--- Begin ---

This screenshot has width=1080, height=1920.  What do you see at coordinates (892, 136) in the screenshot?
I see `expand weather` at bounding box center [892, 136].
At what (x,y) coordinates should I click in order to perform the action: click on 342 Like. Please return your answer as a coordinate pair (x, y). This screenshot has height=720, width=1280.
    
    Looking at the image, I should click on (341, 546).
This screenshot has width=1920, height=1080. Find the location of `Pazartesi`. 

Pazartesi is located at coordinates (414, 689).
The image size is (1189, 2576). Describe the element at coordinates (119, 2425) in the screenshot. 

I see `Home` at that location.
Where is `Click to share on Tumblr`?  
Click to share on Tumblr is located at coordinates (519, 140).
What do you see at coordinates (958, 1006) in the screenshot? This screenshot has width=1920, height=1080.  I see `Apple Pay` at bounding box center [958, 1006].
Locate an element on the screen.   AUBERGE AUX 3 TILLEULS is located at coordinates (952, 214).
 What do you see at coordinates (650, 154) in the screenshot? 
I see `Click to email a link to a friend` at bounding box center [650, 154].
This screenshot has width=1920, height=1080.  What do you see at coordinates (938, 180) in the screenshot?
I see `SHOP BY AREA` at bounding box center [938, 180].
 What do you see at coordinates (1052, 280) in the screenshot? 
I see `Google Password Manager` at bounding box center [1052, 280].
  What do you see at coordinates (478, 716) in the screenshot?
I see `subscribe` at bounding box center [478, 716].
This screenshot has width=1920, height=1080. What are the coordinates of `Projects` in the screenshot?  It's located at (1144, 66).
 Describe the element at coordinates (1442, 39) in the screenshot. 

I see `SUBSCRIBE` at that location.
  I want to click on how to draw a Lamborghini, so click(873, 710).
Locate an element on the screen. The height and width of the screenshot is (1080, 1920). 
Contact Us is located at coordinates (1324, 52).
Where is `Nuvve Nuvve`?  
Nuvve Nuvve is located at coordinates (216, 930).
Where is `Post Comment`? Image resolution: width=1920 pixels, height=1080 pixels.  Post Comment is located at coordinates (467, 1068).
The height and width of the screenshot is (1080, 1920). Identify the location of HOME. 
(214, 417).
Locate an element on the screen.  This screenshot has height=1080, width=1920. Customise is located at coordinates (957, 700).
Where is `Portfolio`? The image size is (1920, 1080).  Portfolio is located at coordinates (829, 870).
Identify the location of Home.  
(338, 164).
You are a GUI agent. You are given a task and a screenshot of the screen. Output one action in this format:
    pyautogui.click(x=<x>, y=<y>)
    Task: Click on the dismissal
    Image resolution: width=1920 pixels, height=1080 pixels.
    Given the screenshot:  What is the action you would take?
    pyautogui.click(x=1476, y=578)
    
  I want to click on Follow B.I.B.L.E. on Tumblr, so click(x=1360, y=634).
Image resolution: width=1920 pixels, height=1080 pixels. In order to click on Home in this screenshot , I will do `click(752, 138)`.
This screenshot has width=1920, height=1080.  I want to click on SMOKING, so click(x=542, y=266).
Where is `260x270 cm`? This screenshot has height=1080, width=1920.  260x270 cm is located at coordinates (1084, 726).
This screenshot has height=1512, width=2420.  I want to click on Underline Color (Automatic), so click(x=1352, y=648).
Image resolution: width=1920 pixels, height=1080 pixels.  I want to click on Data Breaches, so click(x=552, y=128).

--- End ---

**Aim of the task:**
Reproduce the lines above verbatim, from the first line through the last, with no changes.

**The reply:**
This screenshot has width=1080, height=1920.  What do you see at coordinates (892, 136) in the screenshot?
I see `expand weather` at bounding box center [892, 136].
At what (x,y) coordinates should I click in order to perform the action: click on 342 Like. Please return your answer as a coordinate pair (x, y). This screenshot has height=720, width=1280.
    
    Looking at the image, I should click on (341, 546).
This screenshot has width=1920, height=1080. Find the location of `Pazartesi`. 

Pazartesi is located at coordinates (414, 689).
The image size is (1189, 2576). Describe the element at coordinates (119, 2425) in the screenshot. 

I see `Home` at that location.
Where is `Click to share on Tumblr`?  
Click to share on Tumblr is located at coordinates (519, 140).
What do you see at coordinates (958, 1006) in the screenshot? This screenshot has width=1920, height=1080.  I see `Apple Pay` at bounding box center [958, 1006].
Locate an element on the screen.   AUBERGE AUX 3 TILLEULS is located at coordinates (952, 214).
 What do you see at coordinates (650, 154) in the screenshot? 
I see `Click to email a link to a friend` at bounding box center [650, 154].
This screenshot has width=1920, height=1080.  What do you see at coordinates (938, 180) in the screenshot?
I see `SHOP BY AREA` at bounding box center [938, 180].
 What do you see at coordinates (1052, 280) in the screenshot? 
I see `Google Password Manager` at bounding box center [1052, 280].
  What do you see at coordinates (478, 716) in the screenshot?
I see `subscribe` at bounding box center [478, 716].
This screenshot has width=1920, height=1080. What are the coordinates of `Projects` in the screenshot?  It's located at (1144, 66).
 Describe the element at coordinates (1442, 39) in the screenshot. 

I see `SUBSCRIBE` at that location.
  I want to click on how to draw a Lamborghini, so click(873, 710).
Locate an element on the screen. The height and width of the screenshot is (1080, 1920). 
Contact Us is located at coordinates (1324, 52).
Where is `Nuvve Nuvve`?  
Nuvve Nuvve is located at coordinates (216, 930).
Where is `Post Comment`? Image resolution: width=1920 pixels, height=1080 pixels.  Post Comment is located at coordinates (467, 1068).
The height and width of the screenshot is (1080, 1920). Identify the location of HOME. 
(214, 417).
Locate an element on the screen.  This screenshot has height=1080, width=1920. Customise is located at coordinates (957, 700).
Where is `Portfolio`? The image size is (1920, 1080).  Portfolio is located at coordinates (829, 870).
Identify the location of Home.  
(338, 164).
You are a GUI agent. You are given a task and a screenshot of the screen. Output one action in this format:
    pyautogui.click(x=<x>, y=<y>)
    Task: Click on the dismissal
    Image resolution: width=1920 pixels, height=1080 pixels.
    Given the screenshot:  What is the action you would take?
    pyautogui.click(x=1476, y=578)
    
  I want to click on Follow B.I.B.L.E. on Tumblr, so click(x=1360, y=634).
Image resolution: width=1920 pixels, height=1080 pixels. In order to click on Home in this screenshot , I will do `click(752, 138)`.
This screenshot has width=1920, height=1080.  I want to click on SMOKING, so click(x=542, y=266).
Where is `260x270 cm`? This screenshot has height=1080, width=1920.  260x270 cm is located at coordinates (1084, 726).
This screenshot has height=1512, width=2420.  I want to click on Underline Color (Automatic), so click(x=1352, y=648).
Image resolution: width=1920 pixels, height=1080 pixels.  I want to click on Data Breaches, so click(x=552, y=128).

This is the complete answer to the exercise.